• **Your assignment**: Report the count of lines containing the word "more" in these records, with no other text.

• **Given entries**:
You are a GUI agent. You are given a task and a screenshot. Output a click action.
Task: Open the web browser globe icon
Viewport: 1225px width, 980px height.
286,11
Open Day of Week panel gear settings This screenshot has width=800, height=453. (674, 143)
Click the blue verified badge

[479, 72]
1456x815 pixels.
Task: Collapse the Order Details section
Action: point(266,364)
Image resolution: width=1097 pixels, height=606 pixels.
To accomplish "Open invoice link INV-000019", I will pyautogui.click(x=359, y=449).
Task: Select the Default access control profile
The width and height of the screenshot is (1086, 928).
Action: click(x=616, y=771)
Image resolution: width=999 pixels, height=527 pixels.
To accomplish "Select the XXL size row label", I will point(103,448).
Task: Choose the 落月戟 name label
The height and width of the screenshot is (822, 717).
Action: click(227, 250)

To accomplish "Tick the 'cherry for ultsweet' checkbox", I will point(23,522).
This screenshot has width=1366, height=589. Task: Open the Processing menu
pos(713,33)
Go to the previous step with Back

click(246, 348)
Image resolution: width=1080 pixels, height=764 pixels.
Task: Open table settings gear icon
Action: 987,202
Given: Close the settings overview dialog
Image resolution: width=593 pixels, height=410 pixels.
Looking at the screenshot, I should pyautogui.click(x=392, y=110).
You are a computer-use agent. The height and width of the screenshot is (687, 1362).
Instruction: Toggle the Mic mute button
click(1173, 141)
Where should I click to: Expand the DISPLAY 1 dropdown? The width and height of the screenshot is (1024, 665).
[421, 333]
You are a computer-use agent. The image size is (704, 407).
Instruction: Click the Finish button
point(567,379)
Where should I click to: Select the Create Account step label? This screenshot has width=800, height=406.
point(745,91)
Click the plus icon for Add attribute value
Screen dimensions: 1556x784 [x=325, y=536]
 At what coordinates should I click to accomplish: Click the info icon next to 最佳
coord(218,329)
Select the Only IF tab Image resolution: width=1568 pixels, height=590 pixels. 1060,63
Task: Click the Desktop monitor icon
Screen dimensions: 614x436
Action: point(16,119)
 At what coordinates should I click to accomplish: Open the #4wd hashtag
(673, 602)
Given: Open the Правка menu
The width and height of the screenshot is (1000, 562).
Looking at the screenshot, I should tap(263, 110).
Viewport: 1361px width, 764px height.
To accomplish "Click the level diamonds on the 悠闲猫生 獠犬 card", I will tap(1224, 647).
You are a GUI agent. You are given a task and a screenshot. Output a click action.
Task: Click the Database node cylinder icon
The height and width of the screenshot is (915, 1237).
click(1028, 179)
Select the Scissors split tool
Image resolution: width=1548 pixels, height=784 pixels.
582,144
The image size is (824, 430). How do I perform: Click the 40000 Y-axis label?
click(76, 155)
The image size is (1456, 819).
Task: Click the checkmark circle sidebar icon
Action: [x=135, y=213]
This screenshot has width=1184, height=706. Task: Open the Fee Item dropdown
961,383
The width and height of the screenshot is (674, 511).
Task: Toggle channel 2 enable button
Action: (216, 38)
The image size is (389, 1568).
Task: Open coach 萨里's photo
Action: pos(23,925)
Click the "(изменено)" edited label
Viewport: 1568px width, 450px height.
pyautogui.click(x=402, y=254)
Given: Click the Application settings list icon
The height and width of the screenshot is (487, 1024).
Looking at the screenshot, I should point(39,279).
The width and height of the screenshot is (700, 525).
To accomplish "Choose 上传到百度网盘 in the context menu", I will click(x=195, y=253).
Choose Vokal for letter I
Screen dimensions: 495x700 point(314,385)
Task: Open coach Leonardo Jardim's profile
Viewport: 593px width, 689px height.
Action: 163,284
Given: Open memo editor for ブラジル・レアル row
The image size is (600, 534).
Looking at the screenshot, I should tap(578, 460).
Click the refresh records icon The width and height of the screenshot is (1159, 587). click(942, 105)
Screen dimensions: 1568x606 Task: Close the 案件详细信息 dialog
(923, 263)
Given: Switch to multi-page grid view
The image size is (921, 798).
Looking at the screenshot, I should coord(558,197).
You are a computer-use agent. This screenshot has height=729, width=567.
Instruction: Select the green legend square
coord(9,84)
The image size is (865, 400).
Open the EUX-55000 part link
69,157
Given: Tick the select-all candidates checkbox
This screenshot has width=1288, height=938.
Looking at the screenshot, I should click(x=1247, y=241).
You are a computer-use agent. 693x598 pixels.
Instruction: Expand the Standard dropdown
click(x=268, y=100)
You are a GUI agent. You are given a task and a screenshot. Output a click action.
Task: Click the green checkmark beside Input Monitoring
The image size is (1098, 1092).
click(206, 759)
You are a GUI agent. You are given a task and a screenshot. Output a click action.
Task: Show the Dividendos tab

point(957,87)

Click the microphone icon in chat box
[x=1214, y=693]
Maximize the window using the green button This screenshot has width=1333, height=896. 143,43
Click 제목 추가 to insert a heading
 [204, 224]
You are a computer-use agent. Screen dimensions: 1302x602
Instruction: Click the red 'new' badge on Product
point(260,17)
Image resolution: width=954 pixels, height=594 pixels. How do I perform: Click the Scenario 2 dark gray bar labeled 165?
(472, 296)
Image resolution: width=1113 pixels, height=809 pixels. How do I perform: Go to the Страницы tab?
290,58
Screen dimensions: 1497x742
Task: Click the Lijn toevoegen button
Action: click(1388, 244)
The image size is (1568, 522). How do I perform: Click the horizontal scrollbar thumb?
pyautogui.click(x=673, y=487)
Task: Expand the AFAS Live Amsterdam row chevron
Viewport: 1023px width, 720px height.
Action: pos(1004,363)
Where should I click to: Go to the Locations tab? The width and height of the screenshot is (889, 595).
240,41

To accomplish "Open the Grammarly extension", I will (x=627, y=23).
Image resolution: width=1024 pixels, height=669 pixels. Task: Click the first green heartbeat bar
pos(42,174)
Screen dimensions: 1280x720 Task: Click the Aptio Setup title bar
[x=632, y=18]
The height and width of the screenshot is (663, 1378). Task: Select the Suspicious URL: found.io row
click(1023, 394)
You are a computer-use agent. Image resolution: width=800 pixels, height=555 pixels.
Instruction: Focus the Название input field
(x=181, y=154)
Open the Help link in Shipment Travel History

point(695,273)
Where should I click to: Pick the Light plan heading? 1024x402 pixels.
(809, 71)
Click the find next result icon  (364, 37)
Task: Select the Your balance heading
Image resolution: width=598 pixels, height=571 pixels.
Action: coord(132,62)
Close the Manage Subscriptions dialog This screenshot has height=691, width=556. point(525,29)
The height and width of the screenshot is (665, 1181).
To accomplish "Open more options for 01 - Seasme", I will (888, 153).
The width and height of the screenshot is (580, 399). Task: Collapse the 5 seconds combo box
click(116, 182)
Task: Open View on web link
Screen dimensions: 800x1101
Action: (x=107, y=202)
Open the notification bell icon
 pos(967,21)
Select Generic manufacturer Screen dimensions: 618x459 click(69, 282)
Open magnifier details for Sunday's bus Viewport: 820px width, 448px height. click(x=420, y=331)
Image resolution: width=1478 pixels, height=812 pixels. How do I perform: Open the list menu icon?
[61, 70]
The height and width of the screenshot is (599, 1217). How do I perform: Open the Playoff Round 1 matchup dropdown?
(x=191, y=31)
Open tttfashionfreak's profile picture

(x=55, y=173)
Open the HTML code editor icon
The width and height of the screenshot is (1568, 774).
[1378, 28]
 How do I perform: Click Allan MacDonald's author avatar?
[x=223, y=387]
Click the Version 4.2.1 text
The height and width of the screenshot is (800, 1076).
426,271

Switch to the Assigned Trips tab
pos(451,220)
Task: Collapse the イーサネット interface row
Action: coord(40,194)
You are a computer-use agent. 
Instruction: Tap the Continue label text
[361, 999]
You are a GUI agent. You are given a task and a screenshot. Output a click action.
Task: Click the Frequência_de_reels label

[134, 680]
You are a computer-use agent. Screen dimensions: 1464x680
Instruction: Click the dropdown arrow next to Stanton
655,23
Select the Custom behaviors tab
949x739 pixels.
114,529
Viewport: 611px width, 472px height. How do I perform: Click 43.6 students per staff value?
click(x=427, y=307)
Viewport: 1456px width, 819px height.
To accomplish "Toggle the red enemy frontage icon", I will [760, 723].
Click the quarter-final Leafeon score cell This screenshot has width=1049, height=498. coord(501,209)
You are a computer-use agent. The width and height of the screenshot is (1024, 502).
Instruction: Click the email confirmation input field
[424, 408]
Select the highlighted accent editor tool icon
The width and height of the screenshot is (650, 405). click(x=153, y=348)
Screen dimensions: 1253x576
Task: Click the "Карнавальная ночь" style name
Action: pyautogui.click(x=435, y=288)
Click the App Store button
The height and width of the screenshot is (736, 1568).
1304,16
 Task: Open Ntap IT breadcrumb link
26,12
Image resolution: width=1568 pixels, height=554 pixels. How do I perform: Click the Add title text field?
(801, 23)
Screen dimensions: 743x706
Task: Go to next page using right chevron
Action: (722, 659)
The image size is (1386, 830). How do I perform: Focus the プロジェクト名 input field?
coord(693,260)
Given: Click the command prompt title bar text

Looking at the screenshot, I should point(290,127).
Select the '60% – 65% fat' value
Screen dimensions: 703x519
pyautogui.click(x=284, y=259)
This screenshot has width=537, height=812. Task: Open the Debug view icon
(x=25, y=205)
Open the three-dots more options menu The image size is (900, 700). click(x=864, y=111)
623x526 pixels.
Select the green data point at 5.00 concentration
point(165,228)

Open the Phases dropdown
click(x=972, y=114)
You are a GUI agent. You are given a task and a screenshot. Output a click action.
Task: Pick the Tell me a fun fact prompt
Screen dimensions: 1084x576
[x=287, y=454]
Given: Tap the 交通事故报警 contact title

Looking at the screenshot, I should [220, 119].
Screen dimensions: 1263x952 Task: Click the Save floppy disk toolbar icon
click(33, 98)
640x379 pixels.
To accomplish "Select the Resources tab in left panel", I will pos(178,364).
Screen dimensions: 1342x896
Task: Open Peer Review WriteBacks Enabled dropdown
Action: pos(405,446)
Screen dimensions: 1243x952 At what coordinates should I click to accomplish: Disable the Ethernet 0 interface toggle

• **Answer box**: 2